» **AIM OF THE TASK**
Transcribe every record exactly as it appears.

┄┄┄┄┄┄┄┄┄┄┄┄┄┄┄┄┄┄┄┄

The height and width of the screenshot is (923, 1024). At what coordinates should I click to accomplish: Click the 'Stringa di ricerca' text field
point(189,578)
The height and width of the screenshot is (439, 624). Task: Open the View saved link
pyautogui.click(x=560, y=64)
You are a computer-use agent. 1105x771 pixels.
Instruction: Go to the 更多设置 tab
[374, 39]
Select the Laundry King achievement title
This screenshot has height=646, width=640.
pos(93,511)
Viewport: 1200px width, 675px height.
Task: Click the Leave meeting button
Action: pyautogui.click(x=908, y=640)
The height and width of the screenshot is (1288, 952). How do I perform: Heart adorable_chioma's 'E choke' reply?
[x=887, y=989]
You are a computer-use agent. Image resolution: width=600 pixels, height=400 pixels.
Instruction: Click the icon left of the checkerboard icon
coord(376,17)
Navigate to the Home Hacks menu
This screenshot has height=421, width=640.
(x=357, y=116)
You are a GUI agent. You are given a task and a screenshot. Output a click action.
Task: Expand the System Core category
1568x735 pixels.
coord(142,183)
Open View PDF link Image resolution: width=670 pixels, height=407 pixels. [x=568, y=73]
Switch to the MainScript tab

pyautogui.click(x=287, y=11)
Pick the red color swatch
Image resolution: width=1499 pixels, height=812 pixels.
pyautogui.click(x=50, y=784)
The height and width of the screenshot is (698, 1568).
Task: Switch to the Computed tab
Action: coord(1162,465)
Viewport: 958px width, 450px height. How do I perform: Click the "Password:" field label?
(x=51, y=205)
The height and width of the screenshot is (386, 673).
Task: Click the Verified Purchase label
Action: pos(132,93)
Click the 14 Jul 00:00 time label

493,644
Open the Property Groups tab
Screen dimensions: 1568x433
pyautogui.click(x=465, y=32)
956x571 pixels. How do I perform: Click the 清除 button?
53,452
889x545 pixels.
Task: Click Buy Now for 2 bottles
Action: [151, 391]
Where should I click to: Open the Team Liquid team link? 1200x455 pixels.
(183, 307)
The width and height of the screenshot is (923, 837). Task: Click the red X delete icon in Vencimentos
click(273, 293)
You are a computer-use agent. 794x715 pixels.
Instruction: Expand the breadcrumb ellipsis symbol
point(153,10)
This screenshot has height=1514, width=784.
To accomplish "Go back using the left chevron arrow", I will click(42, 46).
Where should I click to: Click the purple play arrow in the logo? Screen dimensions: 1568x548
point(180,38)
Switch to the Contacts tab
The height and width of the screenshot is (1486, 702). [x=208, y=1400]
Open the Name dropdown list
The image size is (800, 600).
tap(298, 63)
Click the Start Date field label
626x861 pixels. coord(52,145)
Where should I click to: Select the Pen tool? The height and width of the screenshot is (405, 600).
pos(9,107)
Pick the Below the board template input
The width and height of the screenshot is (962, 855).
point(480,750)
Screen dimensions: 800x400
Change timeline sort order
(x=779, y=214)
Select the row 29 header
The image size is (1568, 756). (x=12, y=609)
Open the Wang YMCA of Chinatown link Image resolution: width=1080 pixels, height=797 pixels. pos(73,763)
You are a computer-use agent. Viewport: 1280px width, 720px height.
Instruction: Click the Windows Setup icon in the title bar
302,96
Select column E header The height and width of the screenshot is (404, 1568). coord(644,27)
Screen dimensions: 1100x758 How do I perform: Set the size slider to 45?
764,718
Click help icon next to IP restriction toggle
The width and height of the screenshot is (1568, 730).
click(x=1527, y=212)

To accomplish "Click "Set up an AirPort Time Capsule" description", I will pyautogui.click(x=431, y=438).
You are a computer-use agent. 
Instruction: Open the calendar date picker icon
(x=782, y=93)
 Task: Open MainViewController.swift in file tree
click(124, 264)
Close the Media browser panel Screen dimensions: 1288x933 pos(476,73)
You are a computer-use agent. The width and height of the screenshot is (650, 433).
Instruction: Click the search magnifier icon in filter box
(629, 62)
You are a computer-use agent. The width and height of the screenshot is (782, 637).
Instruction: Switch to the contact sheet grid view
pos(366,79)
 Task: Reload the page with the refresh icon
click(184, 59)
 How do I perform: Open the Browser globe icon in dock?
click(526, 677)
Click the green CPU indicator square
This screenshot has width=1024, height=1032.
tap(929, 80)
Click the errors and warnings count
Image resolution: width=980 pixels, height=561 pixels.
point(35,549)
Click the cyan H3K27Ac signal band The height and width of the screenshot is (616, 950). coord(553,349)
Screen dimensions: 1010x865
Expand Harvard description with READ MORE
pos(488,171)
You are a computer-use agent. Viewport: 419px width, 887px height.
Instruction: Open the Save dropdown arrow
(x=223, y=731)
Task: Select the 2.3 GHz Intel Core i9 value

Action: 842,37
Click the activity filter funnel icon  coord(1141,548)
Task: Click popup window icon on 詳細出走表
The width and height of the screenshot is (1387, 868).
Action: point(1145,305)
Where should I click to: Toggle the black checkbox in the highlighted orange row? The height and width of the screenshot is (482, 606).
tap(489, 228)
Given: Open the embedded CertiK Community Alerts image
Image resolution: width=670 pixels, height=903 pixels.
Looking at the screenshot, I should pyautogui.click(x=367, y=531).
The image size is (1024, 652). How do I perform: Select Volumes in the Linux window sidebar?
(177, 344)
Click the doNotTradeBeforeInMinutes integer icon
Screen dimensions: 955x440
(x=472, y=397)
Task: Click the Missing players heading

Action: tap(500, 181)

┄┄┄┄┄┄┄┄┄┄┄┄┄┄┄┄┄┄┄┄

» **FINISHED TASK**
The height and width of the screenshot is (923, 1024). At what coordinates should I click to accomplish: Click the 'Stringa di ricerca' text field
point(189,578)
The height and width of the screenshot is (439, 624). Task: Open the View saved link
pyautogui.click(x=560, y=64)
You are a computer-use agent. 1105x771 pixels.
Instruction: Go to the 更多设置 tab
[374, 39]
Select the Laundry King achievement title
This screenshot has height=646, width=640.
pos(93,511)
Viewport: 1200px width, 675px height.
Task: Click the Leave meeting button
Action: pyautogui.click(x=908, y=640)
The height and width of the screenshot is (1288, 952). How do I perform: Heart adorable_chioma's 'E choke' reply?
[x=887, y=989]
You are a computer-use agent. Image resolution: width=600 pixels, height=400 pixels.
Instruction: Click the icon left of the checkerboard icon
coord(376,17)
Navigate to the Home Hacks menu
This screenshot has height=421, width=640.
(x=357, y=116)
You are a GUI agent. You are given a task and a screenshot. Output a click action.
Task: Expand the System Core category
1568x735 pixels.
coord(142,183)
Open View PDF link Image resolution: width=670 pixels, height=407 pixels. [x=568, y=73]
Switch to the MainScript tab

pyautogui.click(x=287, y=11)
Pick the red color swatch
Image resolution: width=1499 pixels, height=812 pixels.
pyautogui.click(x=50, y=784)
The height and width of the screenshot is (698, 1568).
Task: Switch to the Computed tab
Action: coord(1162,465)
Viewport: 958px width, 450px height. How do I perform: Click the "Password:" field label?
(x=51, y=205)
The height and width of the screenshot is (386, 673).
Task: Click the Verified Purchase label
Action: pos(132,93)
Click the 14 Jul 00:00 time label

493,644
Open the Property Groups tab
Screen dimensions: 1568x433
pyautogui.click(x=465, y=32)
956x571 pixels. How do I perform: Click the 清除 button?
53,452
889x545 pixels.
Task: Click Buy Now for 2 bottles
Action: [151, 391]
Where should I click to: Open the Team Liquid team link? 1200x455 pixels.
(183, 307)
The width and height of the screenshot is (923, 837). Task: Click the red X delete icon in Vencimentos
click(273, 293)
You are a computer-use agent. 794x715 pixels.
Instruction: Expand the breadcrumb ellipsis symbol
point(153,10)
This screenshot has height=1514, width=784.
To accomplish "Go back using the left chevron arrow", I will click(42, 46).
Where should I click to: Click the purple play arrow in the logo? Screen dimensions: 1568x548
point(180,38)
Switch to the Contacts tab
The height and width of the screenshot is (1486, 702). [x=208, y=1400]
Open the Name dropdown list
The image size is (800, 600).
tap(298, 63)
Click the Start Date field label
626x861 pixels. coord(52,145)
Where should I click to: Select the Pen tool? The height and width of the screenshot is (405, 600).
pos(9,107)
Pick the Below the board template input
The width and height of the screenshot is (962, 855).
point(480,750)
Screen dimensions: 800x400
Change timeline sort order
(x=779, y=214)
Select the row 29 header
The image size is (1568, 756). (x=12, y=609)
Open the Wang YMCA of Chinatown link Image resolution: width=1080 pixels, height=797 pixels. pos(73,763)
You are a computer-use agent. Viewport: 1280px width, 720px height.
Instruction: Click the Windows Setup icon in the title bar
302,96
Select column E header The height and width of the screenshot is (404, 1568). coord(644,27)
Screen dimensions: 1100x758 How do I perform: Set the size slider to 45?
764,718
Click help icon next to IP restriction toggle
The width and height of the screenshot is (1568, 730).
click(x=1527, y=212)

To accomplish "Click "Set up an AirPort Time Capsule" description", I will pyautogui.click(x=431, y=438).
You are a computer-use agent. 
Instruction: Open the calendar date picker icon
(x=782, y=93)
 Task: Open MainViewController.swift in file tree
click(124, 264)
Close the Media browser panel Screen dimensions: 1288x933 pos(476,73)
You are a computer-use agent. The width and height of the screenshot is (650, 433).
Instruction: Click the search magnifier icon in filter box
(629, 62)
You are a computer-use agent. The width and height of the screenshot is (782, 637).
Instruction: Switch to the contact sheet grid view
pos(366,79)
 Task: Reload the page with the refresh icon
click(184, 59)
 How do I perform: Open the Browser globe icon in dock?
click(526, 677)
Click the green CPU indicator square
This screenshot has width=1024, height=1032.
tap(929, 80)
Click the errors and warnings count
Image resolution: width=980 pixels, height=561 pixels.
point(35,549)
Click the cyan H3K27Ac signal band The height and width of the screenshot is (616, 950). coord(553,349)
Screen dimensions: 1010x865
Expand Harvard description with READ MORE
pos(488,171)
You are a computer-use agent. Viewport: 419px width, 887px height.
Instruction: Open the Save dropdown arrow
(x=223, y=731)
Task: Select the 2.3 GHz Intel Core i9 value

Action: 842,37
Click the activity filter funnel icon  coord(1141,548)
Task: Click popup window icon on 詳細出走表
The width and height of the screenshot is (1387, 868).
Action: point(1145,305)
Where should I click to: Toggle the black checkbox in the highlighted orange row? The height and width of the screenshot is (482, 606).
tap(489, 228)
Given: Open the embedded CertiK Community Alerts image
Image resolution: width=670 pixels, height=903 pixels.
Looking at the screenshot, I should pyautogui.click(x=367, y=531).
The image size is (1024, 652). How do I perform: Select Volumes in the Linux window sidebar?
(177, 344)
Click the doNotTradeBeforeInMinutes integer icon
Screen dimensions: 955x440
(x=472, y=397)
Task: Click the Missing players heading

Action: tap(500, 181)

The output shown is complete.